*EXERCISE AIM*:
Rewrite the rows below as a numbered list, leaving out any blank lines.

(Interface element rows)
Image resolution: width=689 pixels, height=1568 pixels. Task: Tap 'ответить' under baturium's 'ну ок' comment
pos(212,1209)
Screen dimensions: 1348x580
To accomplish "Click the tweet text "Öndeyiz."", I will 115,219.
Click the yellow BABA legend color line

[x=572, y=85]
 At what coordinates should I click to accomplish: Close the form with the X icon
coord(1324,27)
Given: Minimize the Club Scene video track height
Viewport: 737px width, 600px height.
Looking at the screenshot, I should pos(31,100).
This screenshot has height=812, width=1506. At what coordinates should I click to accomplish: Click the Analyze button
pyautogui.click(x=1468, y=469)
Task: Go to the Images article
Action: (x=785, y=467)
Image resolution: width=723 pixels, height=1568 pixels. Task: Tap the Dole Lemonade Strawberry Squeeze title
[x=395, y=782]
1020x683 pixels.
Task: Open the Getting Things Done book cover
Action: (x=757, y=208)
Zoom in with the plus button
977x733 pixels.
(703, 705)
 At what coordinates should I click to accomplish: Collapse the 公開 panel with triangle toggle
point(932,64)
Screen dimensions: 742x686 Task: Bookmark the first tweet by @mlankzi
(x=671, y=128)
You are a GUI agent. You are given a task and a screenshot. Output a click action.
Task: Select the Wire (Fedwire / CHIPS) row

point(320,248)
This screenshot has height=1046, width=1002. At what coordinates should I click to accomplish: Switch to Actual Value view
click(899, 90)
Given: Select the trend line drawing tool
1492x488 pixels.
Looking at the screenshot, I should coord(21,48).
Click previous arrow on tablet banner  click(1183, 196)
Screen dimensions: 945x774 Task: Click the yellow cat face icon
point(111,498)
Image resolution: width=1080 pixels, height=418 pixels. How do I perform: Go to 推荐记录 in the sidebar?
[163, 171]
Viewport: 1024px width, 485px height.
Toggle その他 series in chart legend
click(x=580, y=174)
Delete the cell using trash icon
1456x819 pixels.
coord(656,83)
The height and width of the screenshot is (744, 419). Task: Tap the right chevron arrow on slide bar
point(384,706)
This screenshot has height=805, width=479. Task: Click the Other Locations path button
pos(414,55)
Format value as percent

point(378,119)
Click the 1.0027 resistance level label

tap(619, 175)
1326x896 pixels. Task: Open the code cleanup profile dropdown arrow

*ANSWER TO THE PROBLEM*:
1. Image resolution: width=689 pixels, height=1568 pixels. Task: Tap 'ответить' under baturium's 'ну ок' comment
2. pos(212,1209)
3. Screen dimensions: 1348x580
4. To accomplish "Click the tweet text "Öndeyiz."", I will 115,219.
5. Click the yellow BABA legend color line
6. [x=572, y=85]
7.  At what coordinates should I click to accomplish: Close the form with the X icon
8. coord(1324,27)
9. Given: Minimize the Club Scene video track height
10. Viewport: 737px width, 600px height.
11. Looking at the screenshot, I should pos(31,100).
12. This screenshot has height=812, width=1506. At what coordinates should I click to accomplish: Click the Analyze button
13. pyautogui.click(x=1468, y=469)
14. Task: Go to the Images article
15. Action: (x=785, y=467)
16. Image resolution: width=723 pixels, height=1568 pixels. Task: Tap the Dole Lemonade Strawberry Squeeze title
17. [x=395, y=782]
18. 1020x683 pixels.
19. Task: Open the Getting Things Done book cover
20. Action: (x=757, y=208)
21. Zoom in with the plus button
22. 977x733 pixels.
23. (703, 705)
24.  At what coordinates should I click to accomplish: Collapse the 公開 panel with triangle toggle
25. point(932,64)
26. Screen dimensions: 742x686 Task: Bookmark the first tweet by @mlankzi
27. (x=671, y=128)
28. You are a GUI agent. You are given a task and a screenshot. Output a click action.
29. Task: Select the Wire (Fedwire / CHIPS) row
30. point(320,248)
31. This screenshot has height=1046, width=1002. At what coordinates should I click to accomplish: Switch to Actual Value view
32. click(899, 90)
33. Given: Select the trend line drawing tool
34. 1492x488 pixels.
35. Looking at the screenshot, I should coord(21,48).
36. Click previous arrow on tablet banner  click(1183, 196)
37. Screen dimensions: 945x774 Task: Click the yellow cat face icon
38. point(111,498)
39. Image resolution: width=1080 pixels, height=418 pixels. How do I perform: Go to 推荐记录 in the sidebar?
40. [163, 171]
41. Viewport: 1024px width, 485px height.
42. Toggle その他 series in chart legend
43. click(x=580, y=174)
44. Delete the cell using trash icon
45. 1456x819 pixels.
46. coord(656,83)
47. The height and width of the screenshot is (744, 419). Task: Tap the right chevron arrow on slide bar
48. point(384,706)
49. This screenshot has height=805, width=479. Task: Click the Other Locations path button
50. pos(414,55)
51. Format value as percent
52. point(378,119)
53. Click the 1.0027 resistance level label
54. tap(619, 175)
55. 1326x896 pixels. Task: Open the code cleanup profile dropdown arrow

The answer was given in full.